Er stellte fest, daß er weitgehend die dargestellte Analyse, sowie die sich
daraus ergebenen Schlußfolgerungen und Vorschläge, teile.
.
Anrede,
nebenbei gesagt, wurde auf
gleicher Sitzung beschlossen, daß die CDU ihre Mitarbeit in den
Arbeitsgruppen „Christliche Kreise“ in Magdeburg einstelle.
Anrede,
Nun kam auch die
Programmdiskussion im Berliner Hauptvorstand in Gange.

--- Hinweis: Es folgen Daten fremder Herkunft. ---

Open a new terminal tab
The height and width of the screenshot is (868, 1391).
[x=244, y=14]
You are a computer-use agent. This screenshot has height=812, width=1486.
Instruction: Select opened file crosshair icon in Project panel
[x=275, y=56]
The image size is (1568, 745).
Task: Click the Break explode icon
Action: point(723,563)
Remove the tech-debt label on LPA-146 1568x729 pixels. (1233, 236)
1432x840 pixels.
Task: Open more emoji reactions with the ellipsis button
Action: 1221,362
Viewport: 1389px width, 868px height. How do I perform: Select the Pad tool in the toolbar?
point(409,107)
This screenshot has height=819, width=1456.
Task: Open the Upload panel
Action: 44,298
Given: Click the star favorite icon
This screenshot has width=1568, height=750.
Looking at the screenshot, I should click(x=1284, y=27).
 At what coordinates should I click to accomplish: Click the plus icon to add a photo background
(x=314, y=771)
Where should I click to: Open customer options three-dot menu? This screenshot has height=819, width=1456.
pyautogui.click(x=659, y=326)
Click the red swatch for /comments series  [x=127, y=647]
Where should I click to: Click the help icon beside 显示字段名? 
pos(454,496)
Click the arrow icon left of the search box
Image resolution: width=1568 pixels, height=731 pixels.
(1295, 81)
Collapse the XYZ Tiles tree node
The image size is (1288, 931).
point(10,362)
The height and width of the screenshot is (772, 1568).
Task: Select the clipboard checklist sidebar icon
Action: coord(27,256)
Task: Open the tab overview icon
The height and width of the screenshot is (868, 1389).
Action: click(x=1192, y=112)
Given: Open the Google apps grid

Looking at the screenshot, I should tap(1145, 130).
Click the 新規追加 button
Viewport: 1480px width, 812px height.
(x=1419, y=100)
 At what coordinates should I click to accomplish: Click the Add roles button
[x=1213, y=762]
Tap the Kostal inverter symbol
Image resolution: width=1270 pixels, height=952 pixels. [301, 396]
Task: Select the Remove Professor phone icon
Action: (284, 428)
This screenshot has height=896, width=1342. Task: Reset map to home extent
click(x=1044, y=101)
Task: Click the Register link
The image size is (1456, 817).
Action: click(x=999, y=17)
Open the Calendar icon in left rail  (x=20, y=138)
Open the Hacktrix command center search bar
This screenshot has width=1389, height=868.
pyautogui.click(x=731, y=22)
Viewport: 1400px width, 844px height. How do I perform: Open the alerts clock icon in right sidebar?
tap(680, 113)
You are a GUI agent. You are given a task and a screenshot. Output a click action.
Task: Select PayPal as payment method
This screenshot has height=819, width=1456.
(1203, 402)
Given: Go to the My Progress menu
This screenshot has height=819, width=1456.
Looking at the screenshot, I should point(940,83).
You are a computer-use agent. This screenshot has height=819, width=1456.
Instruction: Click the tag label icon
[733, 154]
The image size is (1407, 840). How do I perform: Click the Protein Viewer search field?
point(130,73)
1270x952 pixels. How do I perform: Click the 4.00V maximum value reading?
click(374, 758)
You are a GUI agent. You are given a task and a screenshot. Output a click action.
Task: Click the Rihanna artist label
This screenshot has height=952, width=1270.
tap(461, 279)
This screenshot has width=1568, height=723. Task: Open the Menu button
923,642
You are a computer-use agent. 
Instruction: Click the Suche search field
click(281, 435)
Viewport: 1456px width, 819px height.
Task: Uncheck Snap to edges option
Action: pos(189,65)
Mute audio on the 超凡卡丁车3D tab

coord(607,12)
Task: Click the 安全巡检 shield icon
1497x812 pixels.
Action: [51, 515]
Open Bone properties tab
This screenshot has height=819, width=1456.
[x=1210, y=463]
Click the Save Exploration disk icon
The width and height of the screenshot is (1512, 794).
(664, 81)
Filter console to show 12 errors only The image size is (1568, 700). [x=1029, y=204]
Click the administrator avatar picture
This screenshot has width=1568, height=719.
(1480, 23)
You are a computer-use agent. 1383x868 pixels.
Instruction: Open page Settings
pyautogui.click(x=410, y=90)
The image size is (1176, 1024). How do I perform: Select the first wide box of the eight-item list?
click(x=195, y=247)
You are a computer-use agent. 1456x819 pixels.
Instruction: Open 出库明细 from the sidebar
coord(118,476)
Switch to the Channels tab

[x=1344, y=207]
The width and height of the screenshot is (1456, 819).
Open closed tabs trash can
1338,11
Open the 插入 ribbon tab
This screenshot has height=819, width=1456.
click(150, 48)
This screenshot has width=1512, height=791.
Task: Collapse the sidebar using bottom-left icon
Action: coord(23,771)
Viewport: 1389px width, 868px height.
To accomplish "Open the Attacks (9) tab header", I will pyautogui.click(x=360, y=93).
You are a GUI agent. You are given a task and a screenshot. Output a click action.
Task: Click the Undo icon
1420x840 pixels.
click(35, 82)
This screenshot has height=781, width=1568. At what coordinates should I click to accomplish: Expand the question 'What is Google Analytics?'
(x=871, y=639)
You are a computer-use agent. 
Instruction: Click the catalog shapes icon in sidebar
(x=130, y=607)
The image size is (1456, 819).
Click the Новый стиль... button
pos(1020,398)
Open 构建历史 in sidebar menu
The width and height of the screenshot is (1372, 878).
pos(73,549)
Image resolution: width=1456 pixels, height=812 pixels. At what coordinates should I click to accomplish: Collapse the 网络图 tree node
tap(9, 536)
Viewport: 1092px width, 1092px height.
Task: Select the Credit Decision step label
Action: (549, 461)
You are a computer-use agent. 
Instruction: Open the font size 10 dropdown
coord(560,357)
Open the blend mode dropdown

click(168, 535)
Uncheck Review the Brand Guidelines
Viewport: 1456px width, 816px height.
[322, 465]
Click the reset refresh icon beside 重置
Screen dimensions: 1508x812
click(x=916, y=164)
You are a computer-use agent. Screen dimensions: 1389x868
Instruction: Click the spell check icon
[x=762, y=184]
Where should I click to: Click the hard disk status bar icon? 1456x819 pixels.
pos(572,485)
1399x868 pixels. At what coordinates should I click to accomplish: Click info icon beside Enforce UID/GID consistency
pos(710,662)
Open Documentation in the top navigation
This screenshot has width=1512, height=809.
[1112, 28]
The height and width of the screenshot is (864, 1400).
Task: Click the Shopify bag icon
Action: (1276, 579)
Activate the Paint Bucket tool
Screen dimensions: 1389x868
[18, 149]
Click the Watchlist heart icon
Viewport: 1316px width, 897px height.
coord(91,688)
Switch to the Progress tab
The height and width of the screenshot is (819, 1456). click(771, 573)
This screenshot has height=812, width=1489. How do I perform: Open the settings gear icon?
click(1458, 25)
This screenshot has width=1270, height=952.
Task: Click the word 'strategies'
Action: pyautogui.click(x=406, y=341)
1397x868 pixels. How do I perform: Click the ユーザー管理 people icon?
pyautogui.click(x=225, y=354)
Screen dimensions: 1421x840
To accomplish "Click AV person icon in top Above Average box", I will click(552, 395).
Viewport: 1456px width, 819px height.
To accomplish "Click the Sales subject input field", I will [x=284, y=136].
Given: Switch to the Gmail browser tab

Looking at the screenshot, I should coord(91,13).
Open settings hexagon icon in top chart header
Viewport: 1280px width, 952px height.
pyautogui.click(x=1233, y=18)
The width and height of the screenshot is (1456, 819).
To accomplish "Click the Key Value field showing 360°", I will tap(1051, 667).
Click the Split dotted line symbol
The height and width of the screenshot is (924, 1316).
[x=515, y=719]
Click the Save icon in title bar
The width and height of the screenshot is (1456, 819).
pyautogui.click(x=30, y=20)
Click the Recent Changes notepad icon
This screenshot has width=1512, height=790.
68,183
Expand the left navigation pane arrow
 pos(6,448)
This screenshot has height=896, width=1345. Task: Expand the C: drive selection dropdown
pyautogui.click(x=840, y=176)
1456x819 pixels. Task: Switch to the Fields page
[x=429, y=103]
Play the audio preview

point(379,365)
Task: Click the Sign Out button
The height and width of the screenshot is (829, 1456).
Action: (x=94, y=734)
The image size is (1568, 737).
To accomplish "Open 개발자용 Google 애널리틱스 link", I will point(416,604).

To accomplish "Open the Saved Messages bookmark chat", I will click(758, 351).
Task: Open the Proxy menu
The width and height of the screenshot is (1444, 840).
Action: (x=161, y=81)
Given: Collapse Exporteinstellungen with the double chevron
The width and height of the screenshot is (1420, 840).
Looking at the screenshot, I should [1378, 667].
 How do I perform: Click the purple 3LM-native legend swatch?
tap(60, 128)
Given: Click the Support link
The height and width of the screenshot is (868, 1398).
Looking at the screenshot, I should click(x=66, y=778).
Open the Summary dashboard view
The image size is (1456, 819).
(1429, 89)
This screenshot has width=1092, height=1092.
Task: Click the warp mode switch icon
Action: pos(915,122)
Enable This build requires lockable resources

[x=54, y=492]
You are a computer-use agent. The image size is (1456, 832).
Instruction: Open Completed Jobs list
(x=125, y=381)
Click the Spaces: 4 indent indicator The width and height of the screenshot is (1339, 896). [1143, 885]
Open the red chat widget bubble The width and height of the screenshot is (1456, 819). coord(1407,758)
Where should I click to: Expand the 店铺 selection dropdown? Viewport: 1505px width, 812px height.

Der Hauptvorstand formulierte
in seinem Aufruf für einen demokratischen Neubeginn am 22. November 1989, daß
die CDU auf dem Wege der Erneuerung sei. Sie wolle auf neue Weise dem Volke
dienen, Gerechtigkeit, Frieden und Bewahrung der Schöpfung, d. h. die Anliegen
des konzilianten Prozesses sollten die inhaltlichen Aufgaben, wie den ökumenischen
Geist, seiner Arbeit bestimmen. Hauptforderungen waren
-
eine erneuerte Verfassung, die frei ist vom festgeschriebenen
Führungsanspruch und die im Frühjahr 1990 durch Volksentscheid
beschlossen werden soll,
-
ein Parteiengesetz,
-
ein Wahlgesetz und
-
eine sozialbestimmte und ökologisch verträgliche Wirtschaft, die auf
der
marktorientierten Eigenverantwortung der Betriebe aller Eigentumsformen
beruht und die Lasten und Früchte der Arbeit gerecht verteilt, die erhöhte
Sorge
für Sozialschwache, für Behinderte, Kranke und Alte und den verstärkten
Schutz der gesamten Schöpfung und allen Lebens, auch des ungeborenen,
sichert.
Man sieht an dieser Stelle
wieder, daß insbesondere das Ringen um die rechte und gerechte Wirtschaftsform,
wie es schon im Gründungsaufruf von 1945 manifestiert ist, erneut aufgenommen
wird.
Anrede,
übrigens ist dieses
vielleicht der interessanteste Teil der Programmarbeit. Die CDU errang von sich
selbst Schritt für Schritt die Absage an alle neuen sozialistischen
Experimente. Drei Zitate, die in
sehr kurzer zeitlicher Reihenfolge entstanden, mögen dieses belegen:
Ein Zitat aus „Positionen
der CDU für Gegenwart und Zukunft“ (Entwurf zur Diskussion) vom 28. Oktober
1999 noch vom alten Sekretariat erarbeitet. Dort heißt es:
„Die CDU ist eine Partei des
Sozialismus auf dem Erbe sozial fortschrittlicher Bewegungen sowie dem
Martyrium christlicher Antifaschisten aufbauend, hat die CDU ihre historische
Entscheidung für den Sozialismus vollzogen“.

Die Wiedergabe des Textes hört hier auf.